The Many SHAs of a GitHub Pull Request

52 pointsposted 6 days ago
by yamrzou

8 Comments

timvdalen

2 days ago

Ran into one of these when debugging an action workflow a while ago. Locally, all the tests would pass, but the tests kept failing on GitHub.

Diving into the logs, the SHA that the tests were run against was not the commit we were testing locally, but the "merge candidate" that had apparently auto merged some lines of code that resulted in a syntax error.

Looking back, it makes perfect sense that _that_ is what tests are run against, but I had never realized that before (and the platform definitely hides it from you). Before we moved to GitHub actions, we were just running tests against the head of a feature branch.

OJFord

2 days ago

> the platform definitely hides it from you

I'm not saying it's obvious, but pull_request workflows don't run if there's a merge conflict (because it can't generate this merge candidate) which is a pretty decent pointer once you hit that.

timvdalen

2 days ago

For sure! In this case there wasn't an actual conflict, just a bad merge, and I just had not considered this at all before.

OptionOfT

2 days ago

I struggled with this when trying to build a system where the output of a PR is labeled in such a way that once it is merged, it can be relabeled without rebuilding.

I ended up taking the commit SHAs of parents of the virtual merge commit and label my containers with that.

Then, when the PR is merged in, I have the same parent SHAs, and I can now move the label from a PR candidate to what is now on main.

For provenance reasons I only want to build the code once. If the code doesn't change the checksum of the binary shouldn't.

fragmede

2 days ago

except that usually timestamps get embedded into something somewhere, so the binary's checksum does change with each build.

klodolph

2 days ago

Practically speaking that’s often true, but there are also projects where someone has figured out deterministic builds. There’s usually not a technical reason why you can’t have a deterministic build, but rather, it’s a question of whether you care to spend the resources making it happen (usual answer is “no”).

crabbone

2 days ago

GitHub Actions still do it very wrong, especially in the only useful case of rebases.

Here's my story: for a particular repository I was asked to add a GitHub Action that would prune all the output from Python notebooks, purge the history of ever having any outputs and push the new history into the target branch. The premise here was that eventually the branches with commits containing extra notebook content would be deleted and GC'd, so they didn't need special processing.

The problem here is that GitHub doesn't set base correctly when a PR is from the branch to itself. It just sets it to all zeros hash... someone didn't test the edge case over there...

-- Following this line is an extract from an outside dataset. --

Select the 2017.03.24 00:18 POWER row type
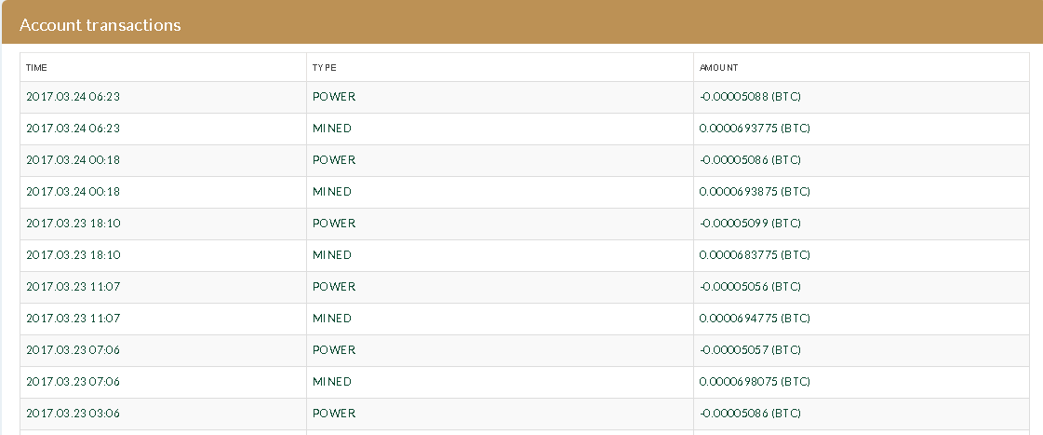1043x435 pixels. tap(334, 160)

Anyways. This isn't really a problem. This is just me trying to cope with a much larger problem with how GitHub CI works. Ideally, if I were to design my own system (and I've done this twice so far), any tests, any PR-associated work need to happen in the candidate commit that is about to be pushed into the target branch. This candidate is produced by rebasing the source of the PR onto the target of the PR (i.e. it's still on the source of the PR branch). Once the tests pass, the generated commit is pushed onto the target branch and the target's branch head is updated.

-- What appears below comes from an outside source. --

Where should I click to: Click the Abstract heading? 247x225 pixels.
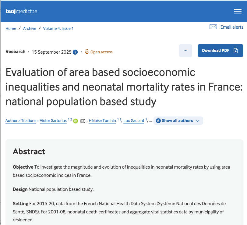click(x=29, y=152)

Instead, GitHub rebases, pushes the generated commit from the source branch into the target, and runs the PR-associated CI code afterwards. This is bad, because especially if the PR-associated code wants to process PR history, it needs to generate a new PR... so, anything like enforcing code conventions, removing potentially sensitive information etc. is... impossible, because the action exposes this information too late.